Die Vorlage enthält Ausfüllfelder für die erforderlichen Angaben, sodass Sie den Text in Microsoft Word schnell auf Ihren konkreten Fall anpassen können.
Weitere Produktinformationen und Hinweise
Inhalte der Vorlage
Musterbrief für den Neumieter, in dem die erhöhte Ablöseforderung des Vormieters abgewehrt werden kann. Die Vorlage Abwehr einer unberechtigten Ablöseforderung enthält rechtliche Erläuterungen.
Ausführliche rechtliche Erläuterungen
In einer Ablösevereinbarung verpflichtet sich der Nachmieter, Einrichtungen des Vormieters gegen Zahlung eines bestimmten Betrages oder sonstiger Gegenleistungen zu übernehmen. Dabei sind Vereinbarungen über Entgelte, die ausschließlich mit dem Ziel der Räumung der Wohnung durch den Vormieter geleistet werden, gemäß § 4a Abs. 1 Satz 1 Wohnungsvermittlungsgesetz (WoVermittlG) unwirksam.
Steht die Gegenleistung einer Ablösevereinbarung in einem auffälligen Missverhältnis zum Wert der überlassenen Gegenstände, kann von einer versteckten Leistung für die Wohnungsräumung ausgegangen werden. Entgelt im Sinne des WoVermittlG ist dabei jede vermögenswerte Leistung, also neben der Geldleistung z. B. auch die Vornahme von Renovierungs- oder Schönheitsreparaturen oder die Übernahme bestehender Mietschulden. Bei Vereinbarung einer Geldzahlung ist ein auffälliges Missverhältnis anzunehmen, wenn die Ablösesumme für die Einrichtung den Zeitwert um mehr als 50% übersteigt.

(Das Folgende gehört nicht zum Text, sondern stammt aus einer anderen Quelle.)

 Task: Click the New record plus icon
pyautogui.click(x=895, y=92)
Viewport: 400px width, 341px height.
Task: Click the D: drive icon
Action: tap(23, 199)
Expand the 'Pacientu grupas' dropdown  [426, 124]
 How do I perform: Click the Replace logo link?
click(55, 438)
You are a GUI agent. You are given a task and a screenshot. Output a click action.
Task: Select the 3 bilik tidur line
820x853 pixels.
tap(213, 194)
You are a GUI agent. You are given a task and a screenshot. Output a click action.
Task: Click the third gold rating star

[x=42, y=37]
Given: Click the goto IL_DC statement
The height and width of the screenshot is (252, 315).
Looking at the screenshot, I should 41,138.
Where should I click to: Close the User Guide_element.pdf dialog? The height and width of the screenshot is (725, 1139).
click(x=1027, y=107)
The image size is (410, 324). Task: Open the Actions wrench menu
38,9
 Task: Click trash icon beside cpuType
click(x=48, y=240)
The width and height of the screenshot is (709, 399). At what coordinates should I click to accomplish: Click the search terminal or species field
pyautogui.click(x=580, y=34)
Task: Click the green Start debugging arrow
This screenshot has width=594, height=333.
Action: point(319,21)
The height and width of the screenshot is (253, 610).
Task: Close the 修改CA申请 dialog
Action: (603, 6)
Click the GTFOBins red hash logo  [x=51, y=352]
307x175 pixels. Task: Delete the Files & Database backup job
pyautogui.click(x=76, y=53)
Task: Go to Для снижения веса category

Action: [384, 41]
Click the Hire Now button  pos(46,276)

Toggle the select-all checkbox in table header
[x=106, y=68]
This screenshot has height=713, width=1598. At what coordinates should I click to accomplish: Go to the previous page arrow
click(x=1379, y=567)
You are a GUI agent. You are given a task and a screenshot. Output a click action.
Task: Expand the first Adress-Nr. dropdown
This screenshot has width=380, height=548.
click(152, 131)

Bei einem auffälligen Missverhältnis zwischen den Leistungen ist die Vereinbarung nur insoweit unwirksam und bleibt bezüglich des unbedenklichen Teils, der einer angemessenen Gegenleistung entspricht, bestehen. Der neue Mieter kann den zuviel beanspruchten Betrag dann zurückfordern bzw. die Zahlung in der unberechtigten Höhe zurückweisen.
Ausgenommen von dem gesetzlichen Verbot des § 4a WoVermittlG ist die Erstattung der unmittelbaren Umzugskosten, die dem bisherigen Mieter nachweislich entstanden sind (§ 4a Abs. 1 Satz 2 WoVermittlG). Gemäß § 4a Abs. 2 Satz 1 WoVermittlG ist eine Ablösevereinbarung im Zweifel unter der (auflösenden) Bedingung abgeschlossen, dass ein Mietvertrag zwischen Vermieter und Nachmieter zustande kommt. Bei preisgebundenen Wohnungen (Sozialwohnungen) ist nach § 9 Abs. 6 Wohnungsbindungsgesetz (WoBindG) eine Ablösevereinbarung generell unwirksam.